But that's only for admins to see that from ucf's new option output and
act accordingly.

> And then you would need all packages to switch to ucf. Which AFAIU
> requires maintainer scripts which is something people would like to
> avoid as well. (To be fair: alternatives also require packaging
> changes.)

That's one of my points: this thread is already considering to ask
everybody to be doing something about it...

> > Put another way: it's not the presence of files in /etc that poses
> > problem. It's not having the shipped version at hand for comparing it.
> > Let's fix that rather than dropping something which is useful to admins.
> > 
> > > It also avoids the problem of removed-but-not-purged packages.
> > 
> > With files copied into /etc, you will still have configuration files
> > lying around, and *not tracked*.
> 
> That problem doesn't exist if you don't copy unneeded files to /etc.

When removing a package, it should be completely fine to remove the
configuration files when it is noticed that they have not been modified.

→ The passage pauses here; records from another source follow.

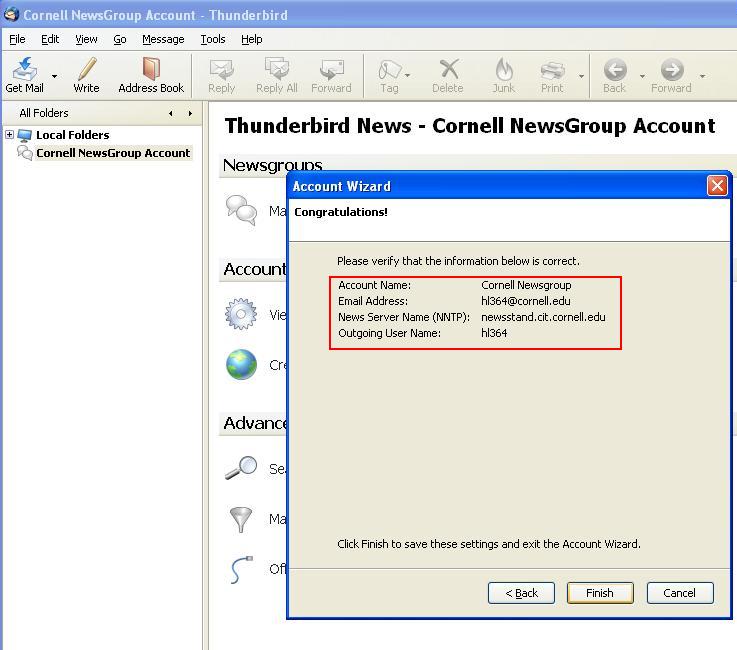Image resolution: width=737 pixels, height=650 pixels.
Task: Cancel the Account Wizard
Action: pos(679,593)
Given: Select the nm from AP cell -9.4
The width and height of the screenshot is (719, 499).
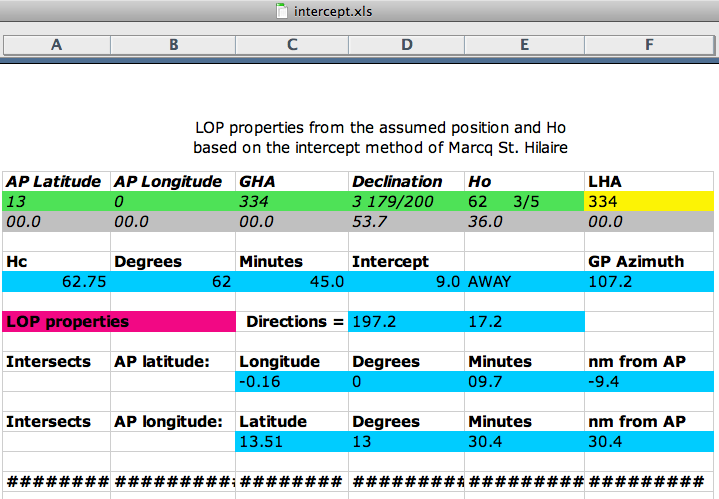Looking at the screenshot, I should (650, 381).
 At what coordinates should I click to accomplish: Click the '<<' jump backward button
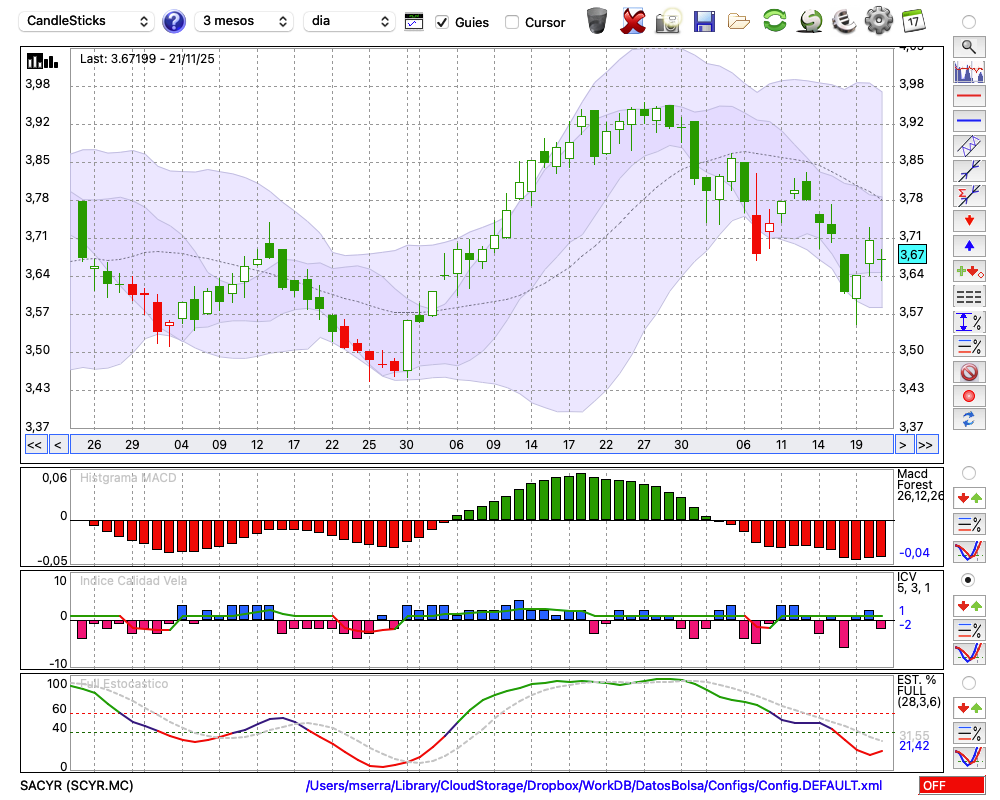click(x=34, y=445)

> Copying files to /etc and then writing logic to filter those out of
> some comparisons seems more complicated than just not copying needed
> stuff. It also means I don't have to use a special program to see what
> changed.

It seems way more often to me that I want to easily inspect/modify/amend
the configuration in /etc (without having to look whatever other place
to find out about the default configuration) than checking what changes
I have made to /etc which I may not want any more. And thus having a
special program for the latter looks completely fine to me. That's what
people do with etckeeper and such already.